Task directions:
Extract each line of the records below that contains the word "Viewport".

Records to process Start Marker

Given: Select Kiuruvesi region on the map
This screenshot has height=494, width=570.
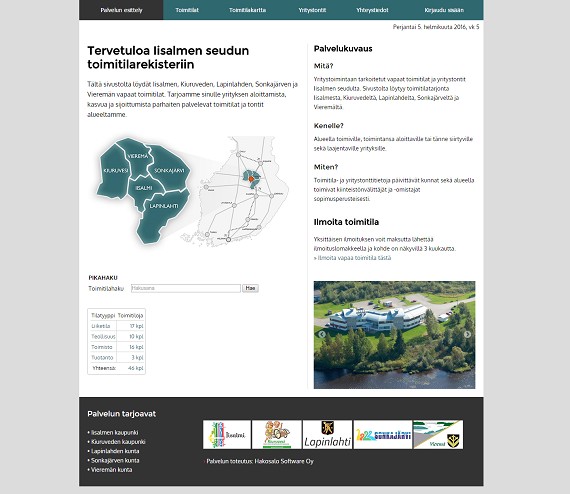Looking at the screenshot, I should [x=114, y=171].
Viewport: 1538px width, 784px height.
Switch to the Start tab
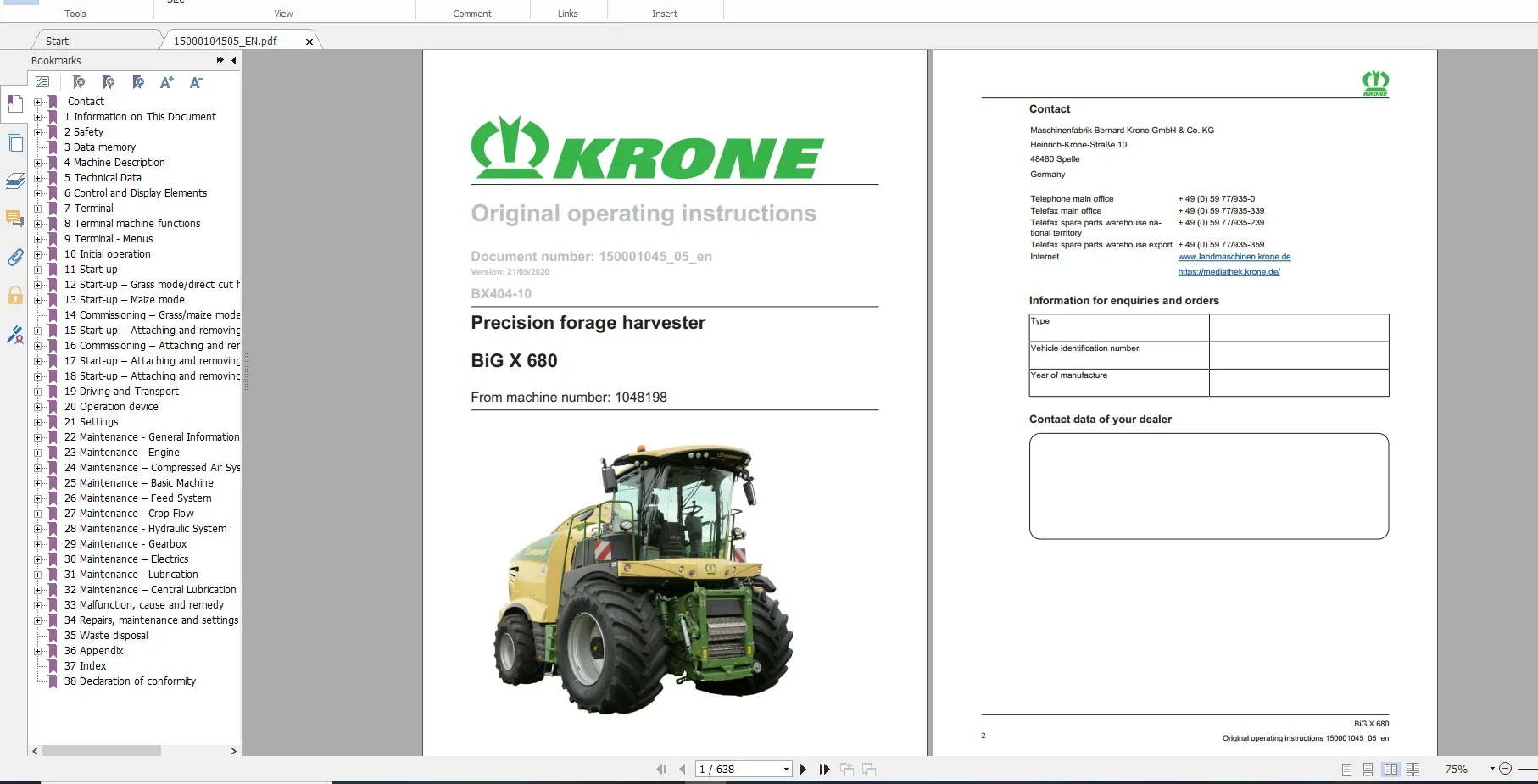click(x=58, y=41)
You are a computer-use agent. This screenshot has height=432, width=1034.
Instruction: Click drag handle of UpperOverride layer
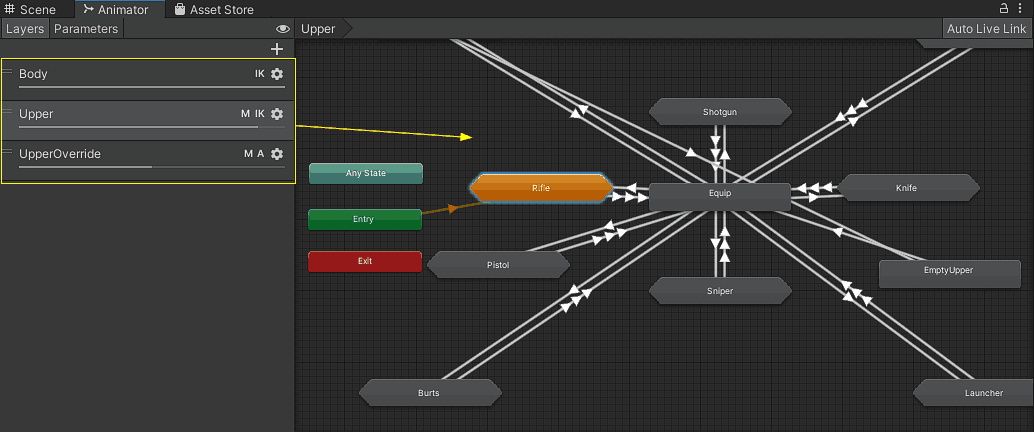pos(8,152)
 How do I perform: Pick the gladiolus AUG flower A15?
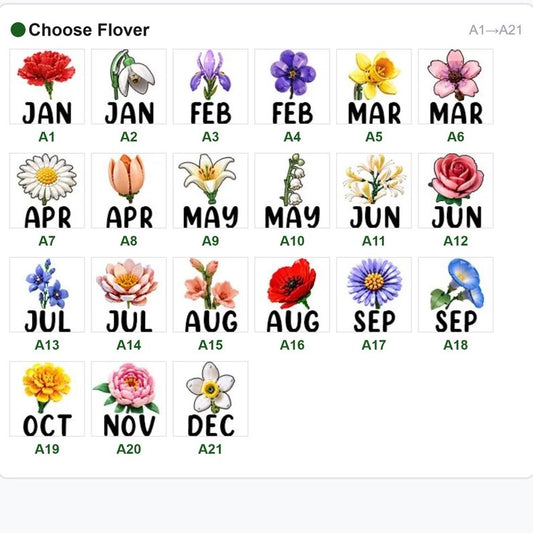tap(210, 295)
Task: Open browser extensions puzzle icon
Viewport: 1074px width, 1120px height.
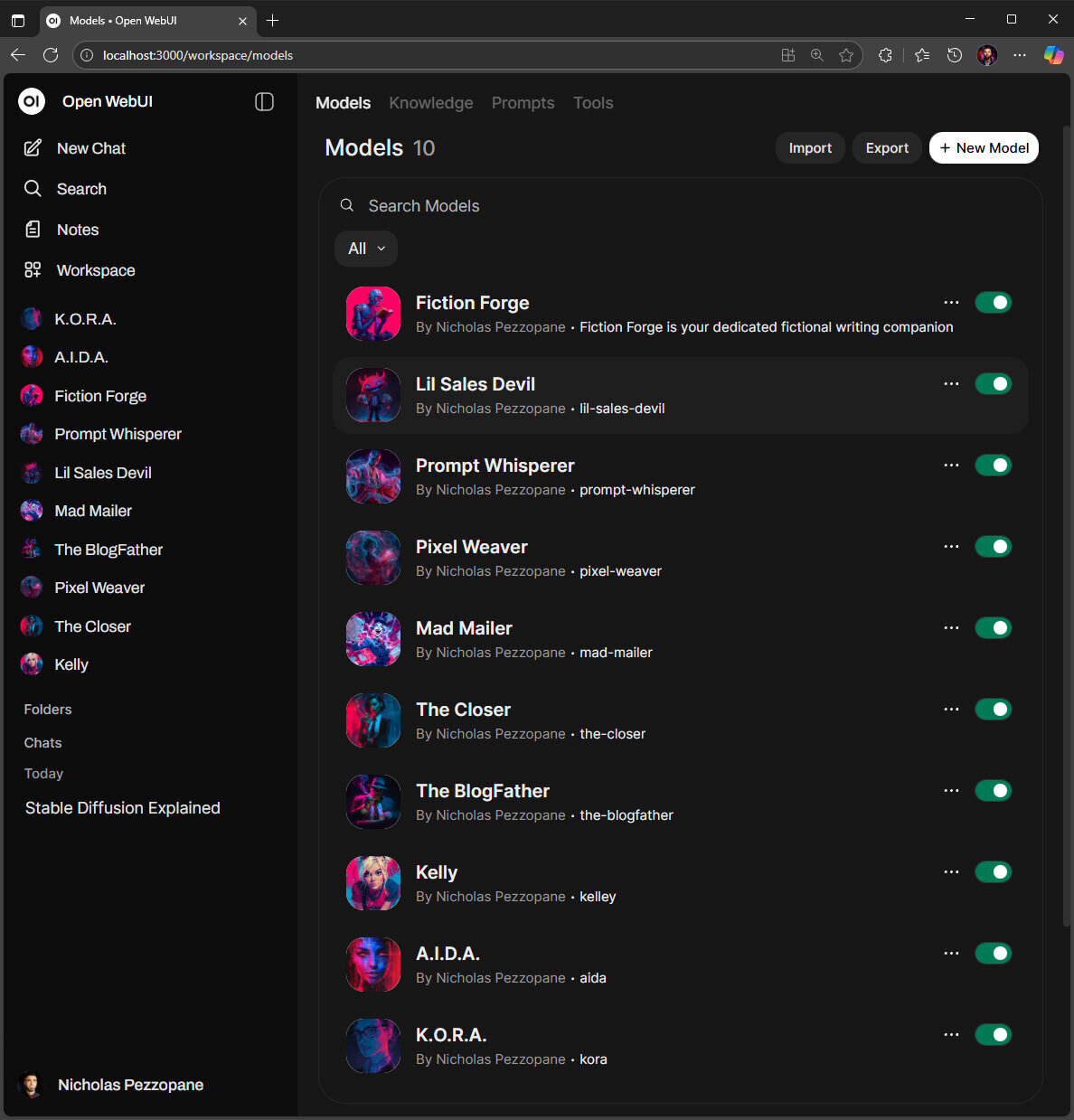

Records to process End Marker

Solution to the problem:
Viewport: 1538px width, 784px height.
Viewport: 1074px width, 1120px height.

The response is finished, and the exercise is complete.